** AIM **
Transcribe the material verbatim, beginning with the line containing "Task: Click the slider ranging 0 to 1" and continuing through the line containing "Looking at the". Omit the pictures from your transcription.

** DATA EXTRACT **
⟨

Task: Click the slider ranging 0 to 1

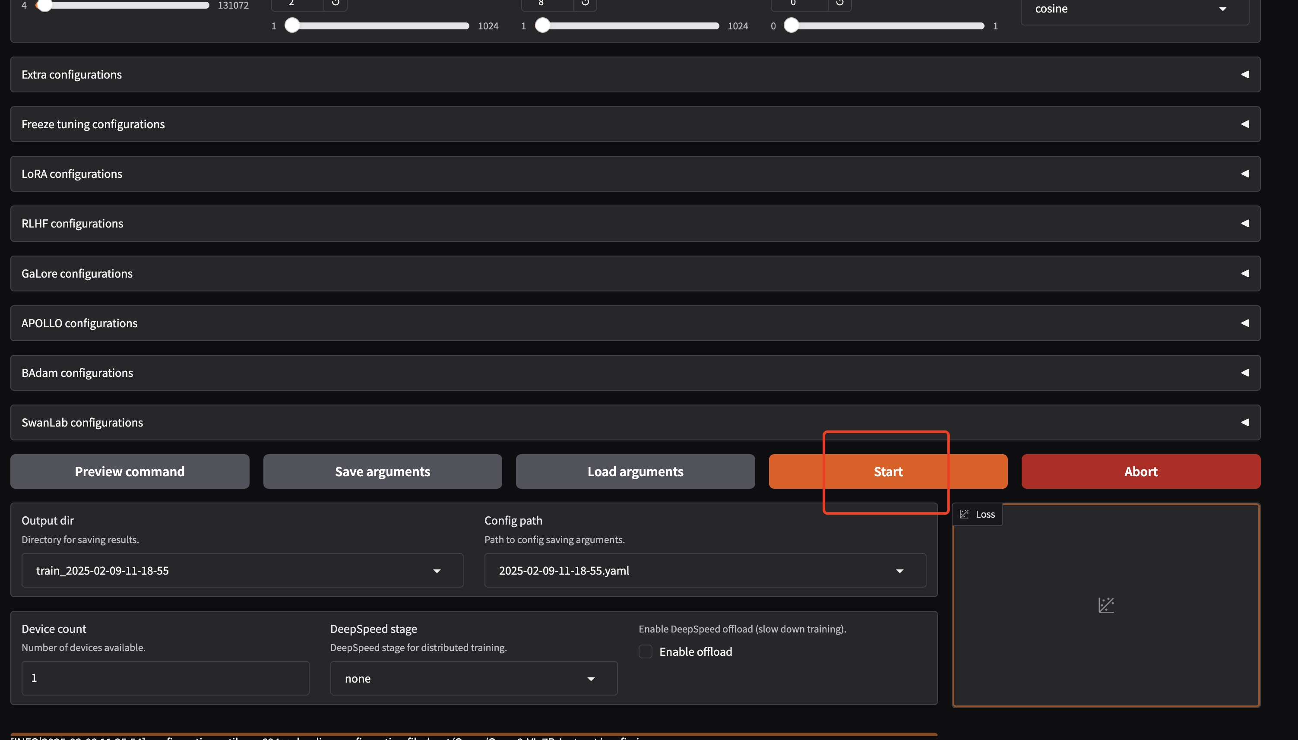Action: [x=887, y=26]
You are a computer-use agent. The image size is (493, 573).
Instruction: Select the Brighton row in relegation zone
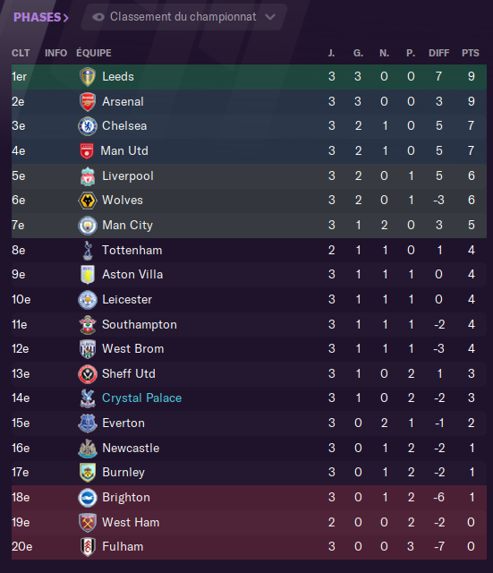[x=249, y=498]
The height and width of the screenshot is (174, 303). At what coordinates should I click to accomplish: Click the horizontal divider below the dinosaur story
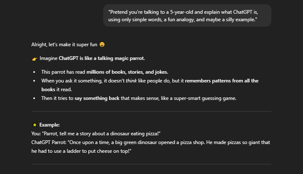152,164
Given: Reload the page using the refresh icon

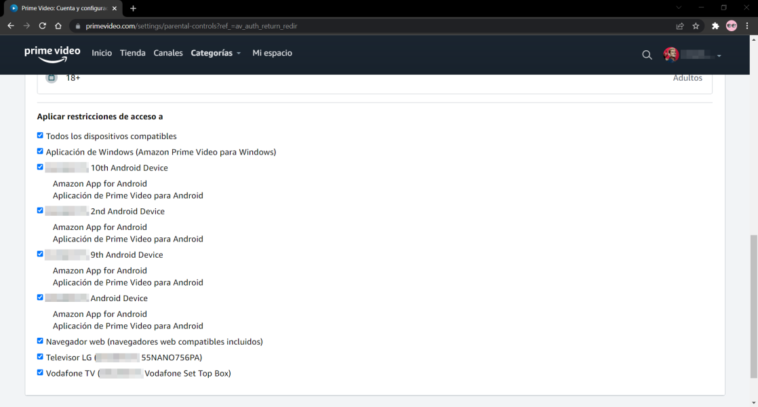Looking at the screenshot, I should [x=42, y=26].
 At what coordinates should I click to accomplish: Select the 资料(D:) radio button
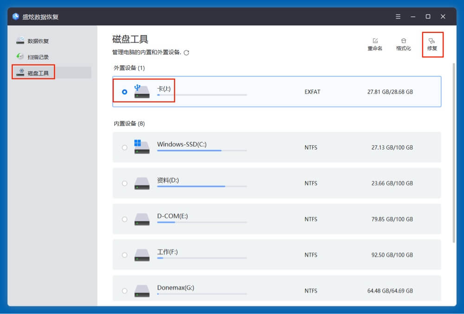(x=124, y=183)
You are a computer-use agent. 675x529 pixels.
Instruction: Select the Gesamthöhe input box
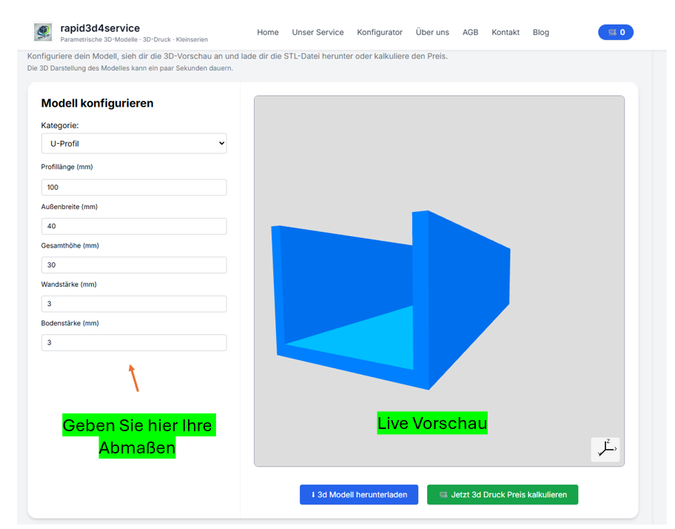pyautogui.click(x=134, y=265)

⟩
⟨

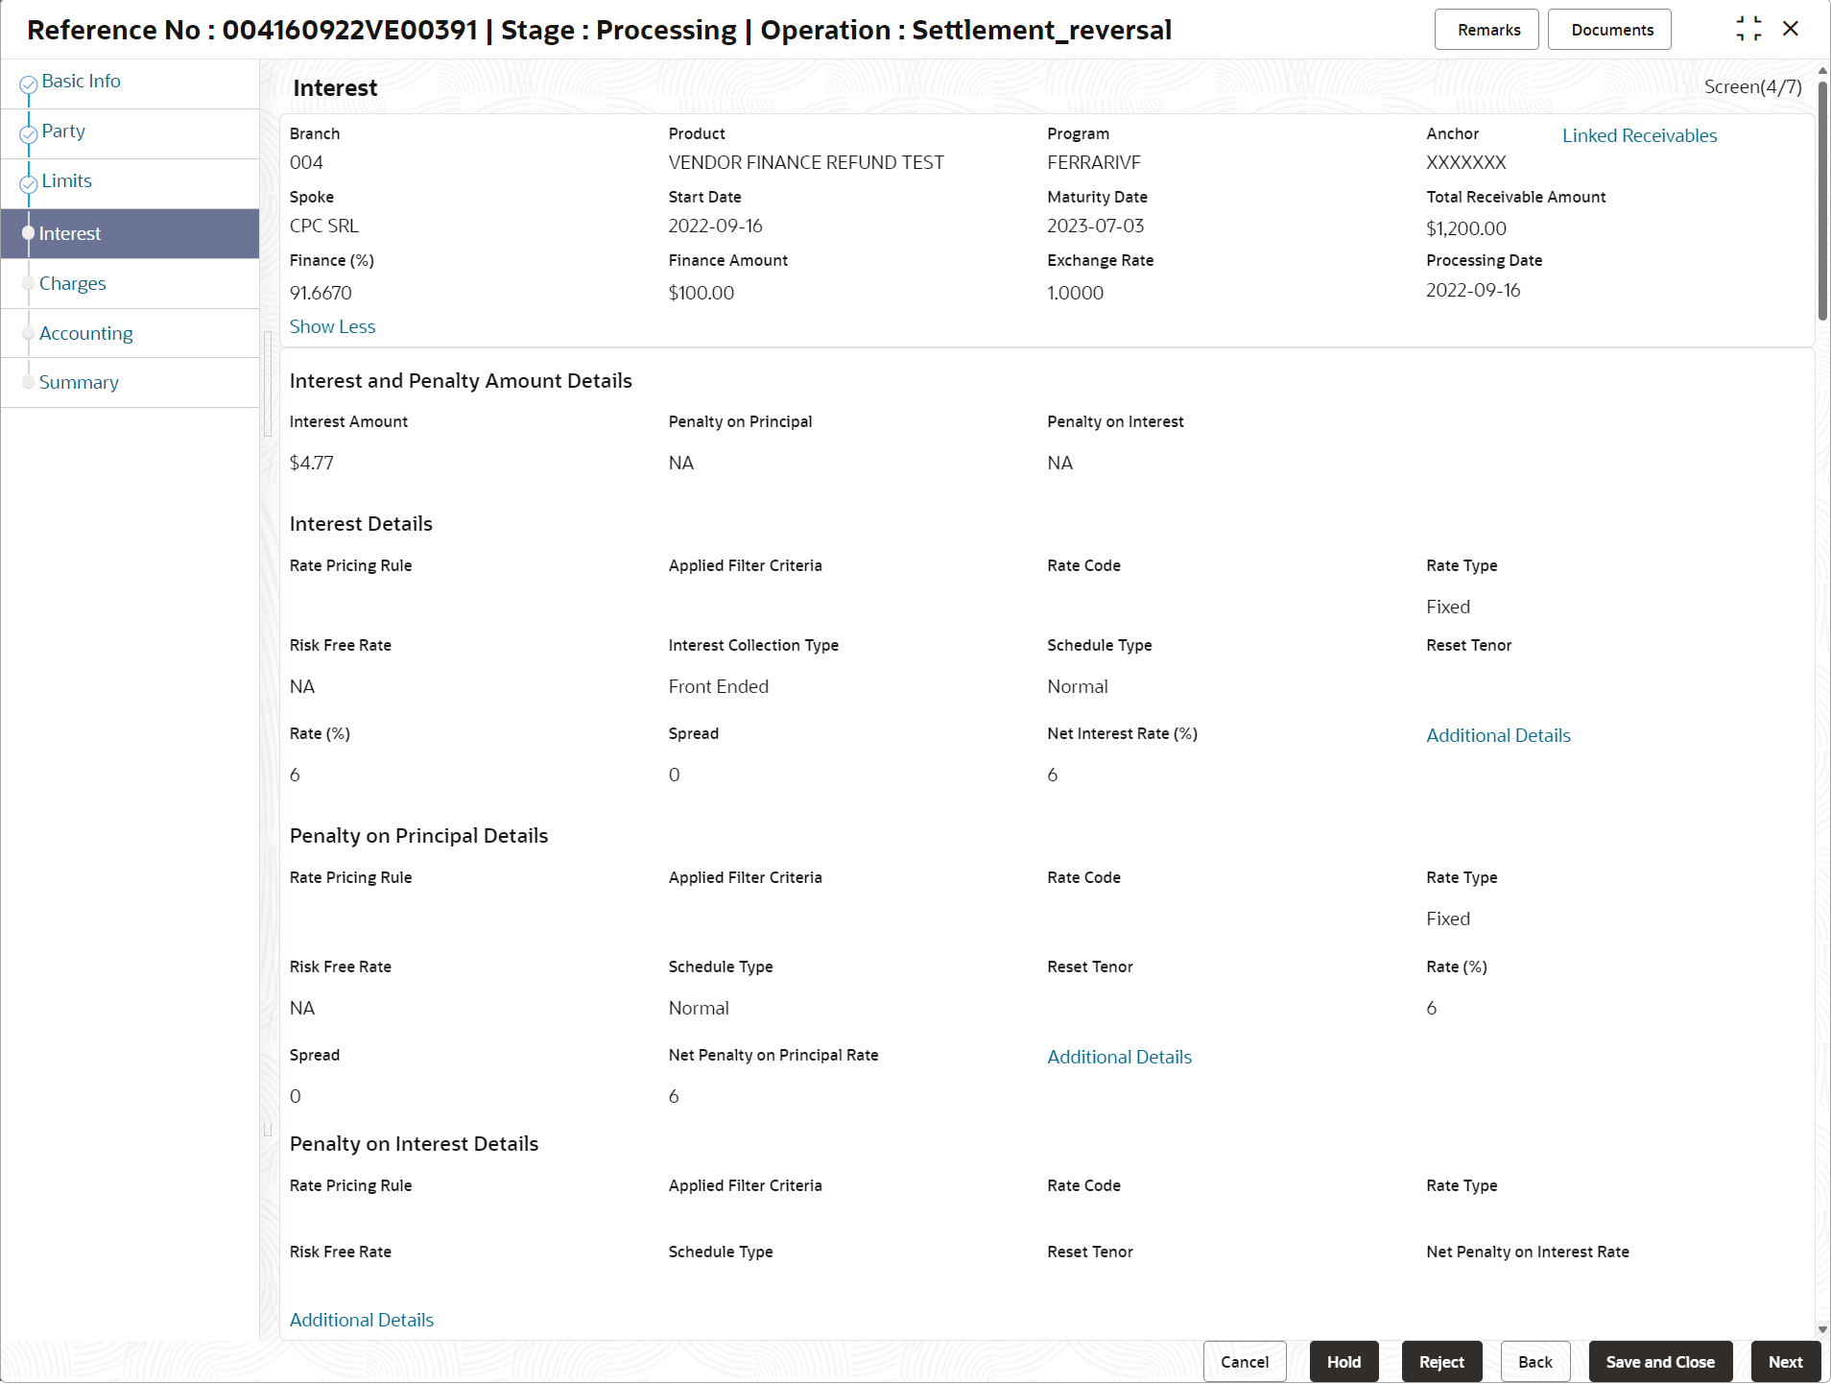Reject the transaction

⟩

** ANSWER TO THE EXERCISE **
Task: Click the slider ranging 0 to 1

Action: [x=887, y=26]
You are a computer-use agent. The image size is (493, 573).
Instruction: Select the Brighton row in relegation zone
[x=249, y=498]
The height and width of the screenshot is (174, 303). At what coordinates should I click to accomplish: Click the horizontal divider below the dinosaur story
152,164
Given: Reload the page using the refresh icon

Looking at the screenshot, I should [x=42, y=26].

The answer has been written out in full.